The famous maxim is: ‘It is the sound of the black person, of the favela resident, but when it plays no one keeps still.’ What is the point of funk, if not for the funkeiro? How can the parties run by white elite producers be funk, while favela residents cannot promote their parties, inside the favela for the favela? The same racism that kills the young, poor, black favela resident, judging him to be a ‘bandit,’ also prevents all young people from developing and constructing their own ancestral cultural identity. As the funk dancer Cebolinha said: “Funk is not only a product of the market, it saves lives.” Through the rhythm, young people gain an elevated sense of self-esteem, and can develop in different areas within this world, as producers, MCs, DJs, dancers, sound technicians, photographers and filmmakers among other roles.

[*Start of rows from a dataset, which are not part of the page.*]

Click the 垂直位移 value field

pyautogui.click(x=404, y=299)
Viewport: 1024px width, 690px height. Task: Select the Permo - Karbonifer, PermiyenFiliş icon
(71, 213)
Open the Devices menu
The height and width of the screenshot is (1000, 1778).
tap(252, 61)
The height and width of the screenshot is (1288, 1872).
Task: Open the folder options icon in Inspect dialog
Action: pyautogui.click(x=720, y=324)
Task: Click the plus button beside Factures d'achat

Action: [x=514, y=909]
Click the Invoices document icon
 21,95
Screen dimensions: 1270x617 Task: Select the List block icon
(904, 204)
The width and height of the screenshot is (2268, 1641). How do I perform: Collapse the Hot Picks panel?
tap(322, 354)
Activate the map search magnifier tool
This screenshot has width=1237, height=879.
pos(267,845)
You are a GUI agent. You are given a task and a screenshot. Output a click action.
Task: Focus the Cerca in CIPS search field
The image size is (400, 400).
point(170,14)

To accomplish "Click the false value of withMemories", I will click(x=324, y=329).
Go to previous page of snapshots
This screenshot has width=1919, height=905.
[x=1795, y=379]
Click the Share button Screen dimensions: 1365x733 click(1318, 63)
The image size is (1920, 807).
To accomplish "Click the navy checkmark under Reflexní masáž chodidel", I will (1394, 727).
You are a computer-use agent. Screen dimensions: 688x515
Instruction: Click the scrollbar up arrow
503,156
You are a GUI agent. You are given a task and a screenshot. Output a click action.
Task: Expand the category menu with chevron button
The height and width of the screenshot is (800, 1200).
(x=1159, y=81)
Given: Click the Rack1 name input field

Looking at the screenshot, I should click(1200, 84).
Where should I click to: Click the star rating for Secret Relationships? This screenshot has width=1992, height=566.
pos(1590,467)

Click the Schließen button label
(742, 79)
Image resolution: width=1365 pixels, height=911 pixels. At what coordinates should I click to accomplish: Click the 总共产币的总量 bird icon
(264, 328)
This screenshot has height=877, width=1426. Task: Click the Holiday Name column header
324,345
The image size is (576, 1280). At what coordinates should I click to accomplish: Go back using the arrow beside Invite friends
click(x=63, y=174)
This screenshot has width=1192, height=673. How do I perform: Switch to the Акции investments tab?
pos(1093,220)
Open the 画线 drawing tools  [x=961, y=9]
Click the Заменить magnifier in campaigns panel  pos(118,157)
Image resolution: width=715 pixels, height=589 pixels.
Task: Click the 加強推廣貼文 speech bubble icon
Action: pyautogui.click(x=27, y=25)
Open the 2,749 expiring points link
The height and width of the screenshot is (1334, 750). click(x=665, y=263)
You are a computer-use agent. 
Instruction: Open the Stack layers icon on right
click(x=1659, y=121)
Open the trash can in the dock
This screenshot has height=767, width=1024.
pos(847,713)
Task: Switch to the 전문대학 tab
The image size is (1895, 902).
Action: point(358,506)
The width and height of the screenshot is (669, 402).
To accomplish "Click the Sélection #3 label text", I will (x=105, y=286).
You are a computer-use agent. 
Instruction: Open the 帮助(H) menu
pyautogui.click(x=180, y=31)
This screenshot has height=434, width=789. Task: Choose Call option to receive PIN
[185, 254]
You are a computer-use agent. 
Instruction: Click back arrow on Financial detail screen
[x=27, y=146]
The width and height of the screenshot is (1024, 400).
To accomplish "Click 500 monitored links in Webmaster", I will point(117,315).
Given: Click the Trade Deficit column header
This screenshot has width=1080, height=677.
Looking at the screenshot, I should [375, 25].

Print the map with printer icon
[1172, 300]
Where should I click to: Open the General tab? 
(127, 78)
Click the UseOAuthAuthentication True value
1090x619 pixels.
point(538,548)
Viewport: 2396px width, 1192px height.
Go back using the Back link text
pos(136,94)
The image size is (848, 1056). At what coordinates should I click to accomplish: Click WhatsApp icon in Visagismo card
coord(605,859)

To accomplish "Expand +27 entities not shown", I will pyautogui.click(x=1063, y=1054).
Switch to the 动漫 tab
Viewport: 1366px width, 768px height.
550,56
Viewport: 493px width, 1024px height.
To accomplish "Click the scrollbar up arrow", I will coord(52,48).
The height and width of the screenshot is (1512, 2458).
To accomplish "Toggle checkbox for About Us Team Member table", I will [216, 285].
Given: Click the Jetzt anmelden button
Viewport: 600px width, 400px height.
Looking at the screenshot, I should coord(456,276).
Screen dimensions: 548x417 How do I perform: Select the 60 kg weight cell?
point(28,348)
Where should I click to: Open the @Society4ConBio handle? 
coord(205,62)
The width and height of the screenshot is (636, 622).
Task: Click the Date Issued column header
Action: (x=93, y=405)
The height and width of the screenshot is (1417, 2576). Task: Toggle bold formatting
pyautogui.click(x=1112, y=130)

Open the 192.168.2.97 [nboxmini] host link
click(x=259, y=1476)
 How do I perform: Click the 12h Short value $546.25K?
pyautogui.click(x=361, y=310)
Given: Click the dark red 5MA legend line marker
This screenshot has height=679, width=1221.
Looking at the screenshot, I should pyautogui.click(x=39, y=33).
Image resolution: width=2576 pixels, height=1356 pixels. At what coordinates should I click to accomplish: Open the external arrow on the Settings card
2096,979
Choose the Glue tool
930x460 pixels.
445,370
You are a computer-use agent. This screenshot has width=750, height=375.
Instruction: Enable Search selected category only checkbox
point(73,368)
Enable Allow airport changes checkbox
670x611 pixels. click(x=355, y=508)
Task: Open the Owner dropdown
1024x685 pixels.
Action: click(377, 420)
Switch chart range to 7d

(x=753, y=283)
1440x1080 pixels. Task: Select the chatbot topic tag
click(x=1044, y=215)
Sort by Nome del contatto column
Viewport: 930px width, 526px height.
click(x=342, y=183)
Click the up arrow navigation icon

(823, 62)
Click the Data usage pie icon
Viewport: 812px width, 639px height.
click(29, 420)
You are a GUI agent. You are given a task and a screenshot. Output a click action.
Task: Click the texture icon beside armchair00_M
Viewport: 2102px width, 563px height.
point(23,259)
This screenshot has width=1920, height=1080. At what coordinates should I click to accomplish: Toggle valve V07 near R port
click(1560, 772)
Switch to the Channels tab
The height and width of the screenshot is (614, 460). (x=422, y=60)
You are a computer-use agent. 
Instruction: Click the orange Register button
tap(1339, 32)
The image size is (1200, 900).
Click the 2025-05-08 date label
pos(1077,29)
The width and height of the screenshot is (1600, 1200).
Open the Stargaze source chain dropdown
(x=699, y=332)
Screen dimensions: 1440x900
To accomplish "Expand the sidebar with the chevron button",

Some examples of the cultural potential in the favelas are the residents of Jacarezinho who responded to the abandonment of the community by deciding to create something themselves. Léo Lima, who grew up in Azul (the upper part of Jacarezinho), is a photographer, student of pedagogy and representative of the Coletivo Cafuné na Laje, an independent art education movement in Rio that uses art and technology in an organic process of exchange between individuals. The photographs of Léo Lima are a great success among children and all the residents of surrounding areas; they bring all the delicacy and nuance of the dreams of children, and recall homes, laughter and happy moments in the favela.
Launched by Júlio Cesar, widely known as Júlio Moda, the Jacaré is Fashion agency showcases talent from the favelas and suburbs of Rio to the world. The initiative seeks to empower young people through fashion and reduce the distance between the periphery and the fashion world. Júlio is the nephew of the centenarian Tia Dorinha, known for being the last rezadeira in Jacarezinho and for looking after many children while their mothers were working, even though she did not have children herself.
To live in Jaca means to sit in the doorway of the house, on the edge of the Jacaré river, to place a laptop on your knees and enjoy funk in the breeze of the afternoon. This is an image of the ideal place; if we could stay in the doorway of the house, without running the risk of a stray bullet coming from armed conflict provoked by the public security Military Police, the UPP; if the river were not polluted due to the lack of sewage treatment; if the door of my house was not in a narrow alley where other people need to pass by; and if my house had electricity.
Jacarezinho is resistance!
Raised in Maré and Jacarezinho, Diana Anastácia is a black favela resident, funkeira, philosophy student at the State University of Rio de Janeiro (UERJ), and cultural producer in Fortaleceu Produções.